### [TASK TO COMPLETE]
Repeat exactly what runs from the line containing "The image size is (1527, 856)." through the last line of the material below. Do not copy the pictures.

### [THE RECORDS]

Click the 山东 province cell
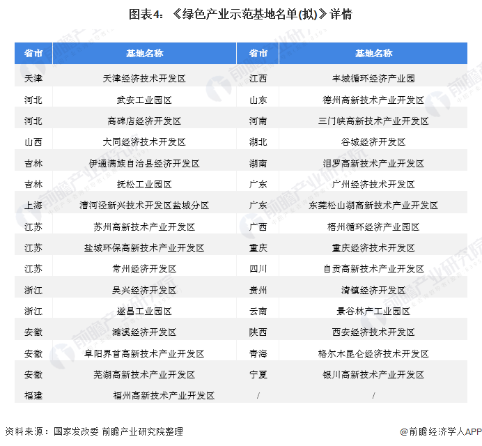This screenshot has width=482, height=446. point(258,100)
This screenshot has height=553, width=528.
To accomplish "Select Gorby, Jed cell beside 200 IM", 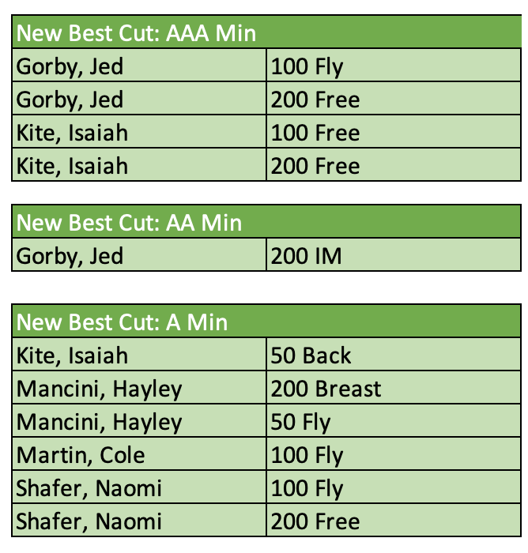I will 70,256.
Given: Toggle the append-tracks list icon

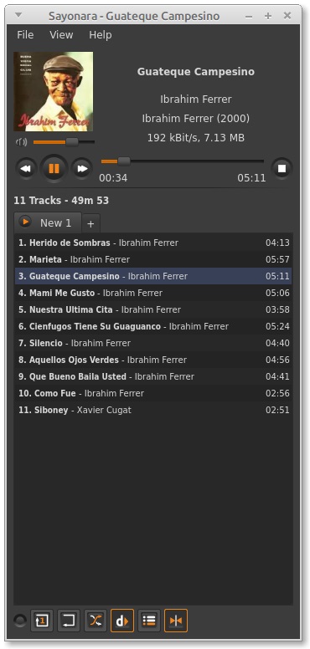Looking at the screenshot, I should [149, 621].
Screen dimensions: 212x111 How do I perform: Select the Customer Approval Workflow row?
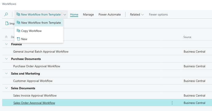(x=107, y=81)
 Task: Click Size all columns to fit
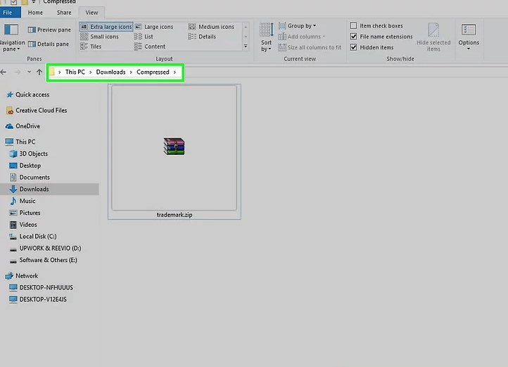pyautogui.click(x=310, y=47)
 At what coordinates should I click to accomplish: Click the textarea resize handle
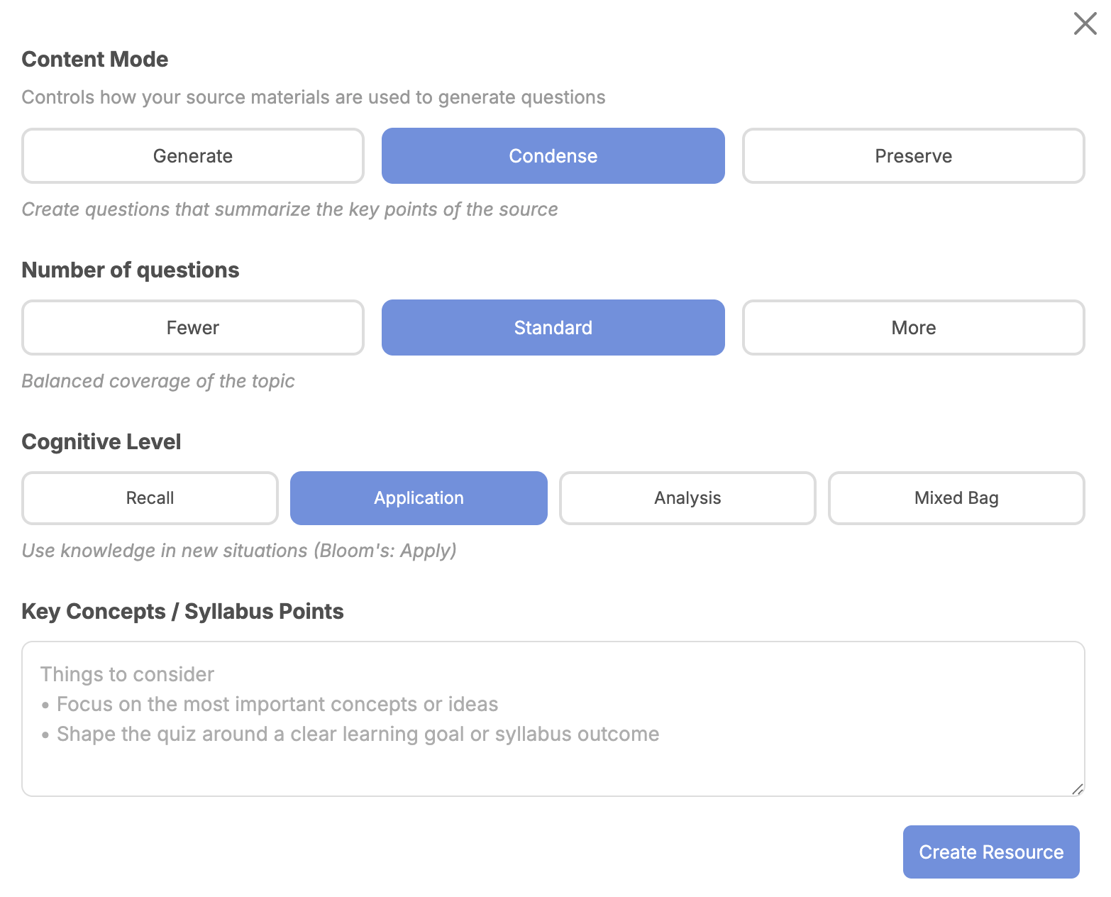[1077, 788]
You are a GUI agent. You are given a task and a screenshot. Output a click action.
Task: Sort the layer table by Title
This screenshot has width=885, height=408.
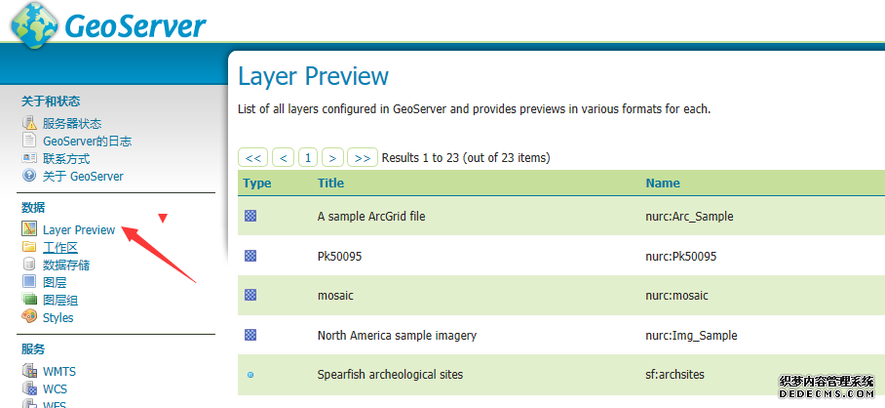330,183
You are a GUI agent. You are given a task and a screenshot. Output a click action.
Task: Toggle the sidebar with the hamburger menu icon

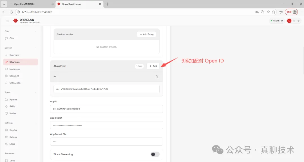coord(8,21)
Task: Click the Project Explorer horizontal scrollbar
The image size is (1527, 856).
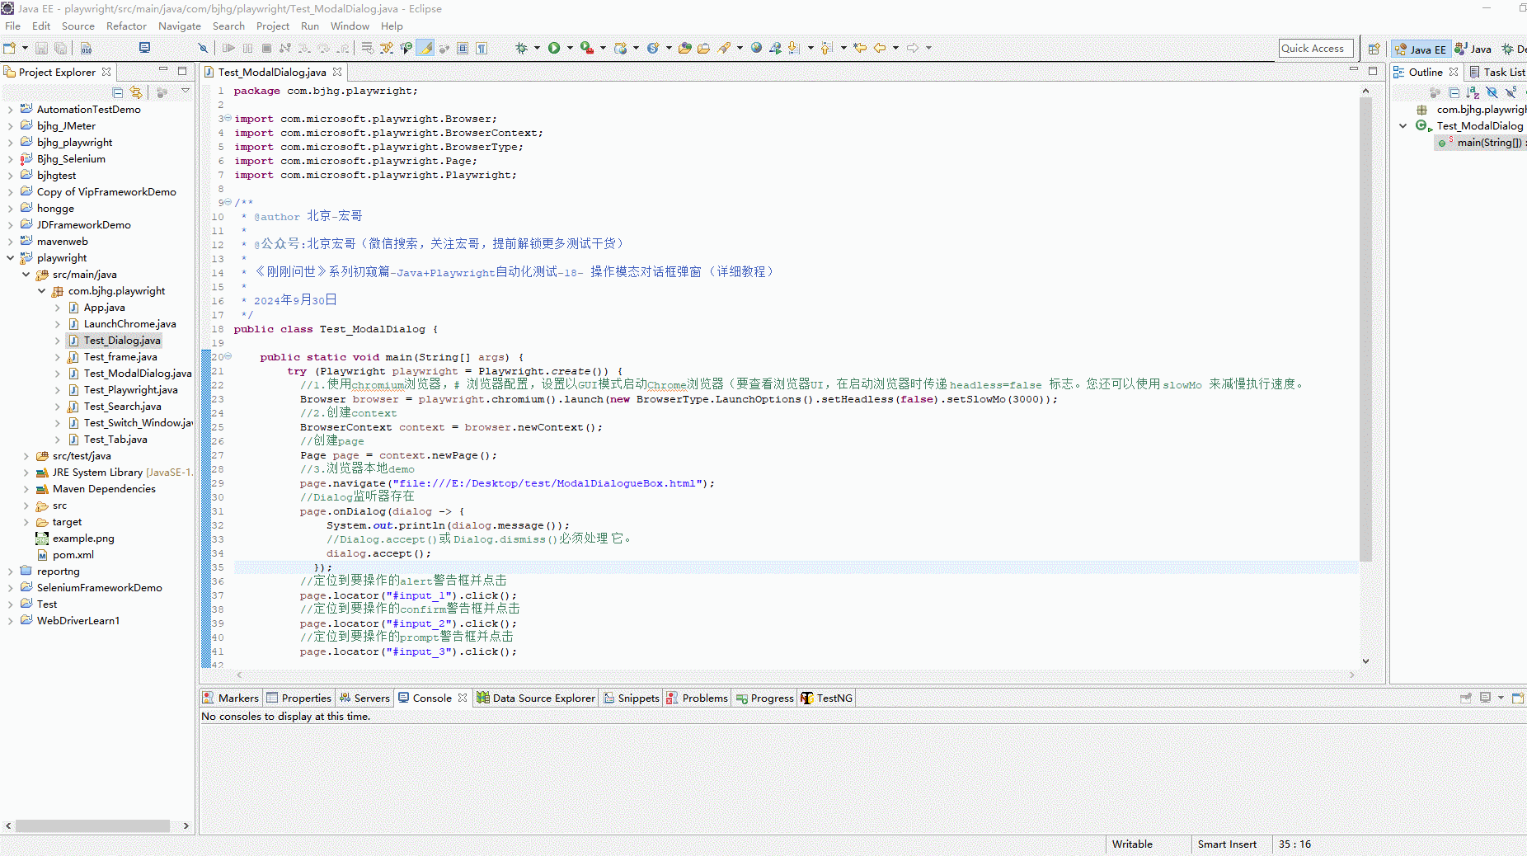Action: 92,825
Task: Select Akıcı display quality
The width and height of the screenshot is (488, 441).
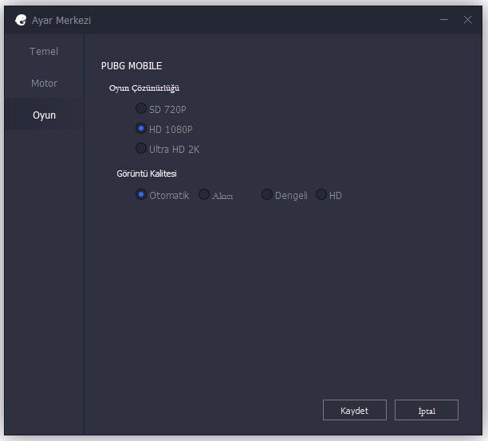Action: click(x=204, y=194)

### [RESULT OF THIS EXERCISE]
The image size is (1527, 856).
Action: 92,825
Task: Select Akıcı display quality
The width and height of the screenshot is (488, 441).
Action: click(x=204, y=194)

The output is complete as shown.